++++ RECORDS PROVIDED

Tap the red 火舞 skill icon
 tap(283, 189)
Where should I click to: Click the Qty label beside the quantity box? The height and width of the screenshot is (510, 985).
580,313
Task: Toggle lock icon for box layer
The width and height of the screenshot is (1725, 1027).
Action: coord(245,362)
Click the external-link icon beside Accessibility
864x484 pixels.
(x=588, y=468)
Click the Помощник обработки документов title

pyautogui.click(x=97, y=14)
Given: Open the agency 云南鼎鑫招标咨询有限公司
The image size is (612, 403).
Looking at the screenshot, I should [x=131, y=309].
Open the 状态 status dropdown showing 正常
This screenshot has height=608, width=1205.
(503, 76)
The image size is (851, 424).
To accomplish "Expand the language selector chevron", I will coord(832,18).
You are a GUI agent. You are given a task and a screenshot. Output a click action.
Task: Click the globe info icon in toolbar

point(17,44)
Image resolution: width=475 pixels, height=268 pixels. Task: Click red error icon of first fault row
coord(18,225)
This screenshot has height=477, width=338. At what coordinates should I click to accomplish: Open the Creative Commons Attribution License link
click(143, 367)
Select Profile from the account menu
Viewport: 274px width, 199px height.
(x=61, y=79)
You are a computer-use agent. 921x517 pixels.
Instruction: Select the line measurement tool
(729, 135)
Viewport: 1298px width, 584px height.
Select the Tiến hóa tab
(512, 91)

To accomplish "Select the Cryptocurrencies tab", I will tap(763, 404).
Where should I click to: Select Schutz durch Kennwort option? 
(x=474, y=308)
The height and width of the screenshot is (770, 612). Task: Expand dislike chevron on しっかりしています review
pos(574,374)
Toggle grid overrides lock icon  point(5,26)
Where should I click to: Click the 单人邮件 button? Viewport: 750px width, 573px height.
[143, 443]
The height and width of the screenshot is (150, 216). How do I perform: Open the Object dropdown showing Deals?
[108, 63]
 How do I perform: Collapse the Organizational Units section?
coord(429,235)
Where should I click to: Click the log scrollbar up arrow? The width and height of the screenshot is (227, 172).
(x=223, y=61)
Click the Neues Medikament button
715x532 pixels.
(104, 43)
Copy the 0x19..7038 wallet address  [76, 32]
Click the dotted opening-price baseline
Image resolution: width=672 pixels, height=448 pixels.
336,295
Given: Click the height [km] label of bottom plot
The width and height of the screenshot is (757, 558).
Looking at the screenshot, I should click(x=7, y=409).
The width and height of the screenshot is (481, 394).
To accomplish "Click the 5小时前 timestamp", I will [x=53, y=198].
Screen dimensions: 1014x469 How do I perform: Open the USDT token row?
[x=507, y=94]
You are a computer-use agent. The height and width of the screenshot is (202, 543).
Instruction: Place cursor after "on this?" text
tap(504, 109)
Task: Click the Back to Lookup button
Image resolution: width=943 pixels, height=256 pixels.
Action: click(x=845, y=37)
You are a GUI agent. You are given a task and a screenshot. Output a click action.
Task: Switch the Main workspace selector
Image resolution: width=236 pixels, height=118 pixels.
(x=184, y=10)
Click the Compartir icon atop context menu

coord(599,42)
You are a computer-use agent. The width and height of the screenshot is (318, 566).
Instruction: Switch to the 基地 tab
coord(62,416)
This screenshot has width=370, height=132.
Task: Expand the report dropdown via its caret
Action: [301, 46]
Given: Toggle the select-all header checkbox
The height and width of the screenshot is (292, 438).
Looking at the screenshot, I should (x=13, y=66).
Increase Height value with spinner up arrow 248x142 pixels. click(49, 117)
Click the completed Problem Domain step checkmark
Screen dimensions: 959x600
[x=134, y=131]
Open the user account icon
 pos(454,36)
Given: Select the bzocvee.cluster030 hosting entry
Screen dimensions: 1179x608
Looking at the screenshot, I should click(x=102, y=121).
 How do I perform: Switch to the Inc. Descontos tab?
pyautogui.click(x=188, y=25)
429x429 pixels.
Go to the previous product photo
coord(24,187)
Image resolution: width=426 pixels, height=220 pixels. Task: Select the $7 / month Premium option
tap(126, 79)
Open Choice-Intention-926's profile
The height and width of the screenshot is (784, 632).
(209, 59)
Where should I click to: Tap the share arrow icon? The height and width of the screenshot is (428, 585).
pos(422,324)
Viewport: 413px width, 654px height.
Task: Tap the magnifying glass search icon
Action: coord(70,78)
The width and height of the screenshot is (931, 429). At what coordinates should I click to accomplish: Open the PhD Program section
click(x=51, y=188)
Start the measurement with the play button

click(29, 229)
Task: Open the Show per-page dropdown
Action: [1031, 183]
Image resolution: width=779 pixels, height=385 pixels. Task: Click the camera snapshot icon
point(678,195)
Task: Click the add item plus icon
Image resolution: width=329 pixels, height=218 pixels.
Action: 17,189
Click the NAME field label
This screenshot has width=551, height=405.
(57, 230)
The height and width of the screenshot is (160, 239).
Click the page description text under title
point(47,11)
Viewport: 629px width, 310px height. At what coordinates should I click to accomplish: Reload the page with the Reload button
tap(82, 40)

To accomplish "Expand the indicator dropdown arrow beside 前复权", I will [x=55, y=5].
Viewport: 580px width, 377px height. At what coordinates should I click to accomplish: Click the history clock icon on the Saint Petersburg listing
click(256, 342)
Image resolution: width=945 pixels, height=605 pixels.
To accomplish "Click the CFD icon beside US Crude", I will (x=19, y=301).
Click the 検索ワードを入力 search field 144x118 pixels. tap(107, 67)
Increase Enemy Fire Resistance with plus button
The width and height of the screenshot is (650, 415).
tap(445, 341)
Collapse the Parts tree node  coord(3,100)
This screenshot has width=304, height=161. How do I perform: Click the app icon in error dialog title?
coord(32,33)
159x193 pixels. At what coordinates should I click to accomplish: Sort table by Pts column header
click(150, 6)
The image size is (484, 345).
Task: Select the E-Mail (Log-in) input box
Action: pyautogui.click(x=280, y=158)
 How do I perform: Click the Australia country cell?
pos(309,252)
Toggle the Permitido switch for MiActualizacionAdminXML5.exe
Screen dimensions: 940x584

++++++++

* EXERCISE REQUIREMENTS *
Output, from the data above, the lines from the line with "The width and height of the screenshot is (1725, 1027)." to the line with "Toggle grid overrides" exactly as they stand, both ends included and nothing else.

* OUTPUT OF THE EXERCISE *
The width and height of the screenshot is (1725, 1027).
Action: coord(245,362)
Click the external-link icon beside Accessibility
864x484 pixels.
(x=588, y=468)
Click the Помощник обработки документов title

pyautogui.click(x=97, y=14)
Given: Open the agency 云南鼎鑫招标咨询有限公司
The image size is (612, 403).
Looking at the screenshot, I should [x=131, y=309].
Open the 状态 status dropdown showing 正常
This screenshot has height=608, width=1205.
(503, 76)
The image size is (851, 424).
To accomplish "Expand the language selector chevron", I will coord(832,18).
You are a GUI agent. You are given a task and a screenshot. Output a click action.
Task: Click the globe info icon in toolbar

point(17,44)
Image resolution: width=475 pixels, height=268 pixels. Task: Click red error icon of first fault row
coord(18,225)
This screenshot has height=477, width=338. At what coordinates should I click to accomplish: Open the Creative Commons Attribution License link
click(143, 367)
Select Profile from the account menu
Viewport: 274px width, 199px height.
(x=61, y=79)
You are a computer-use agent. 921x517 pixels.
Instruction: Select the line measurement tool
(729, 135)
Viewport: 1298px width, 584px height.
Select the Tiến hóa tab
(512, 91)

To accomplish "Select the Cryptocurrencies tab", I will tap(763, 404).
Where should I click to: Select Schutz durch Kennwort option? 
(x=474, y=308)
The height and width of the screenshot is (770, 612). Task: Expand dislike chevron on しっかりしています review
pos(574,374)
Toggle grid overrides lock icon  point(5,26)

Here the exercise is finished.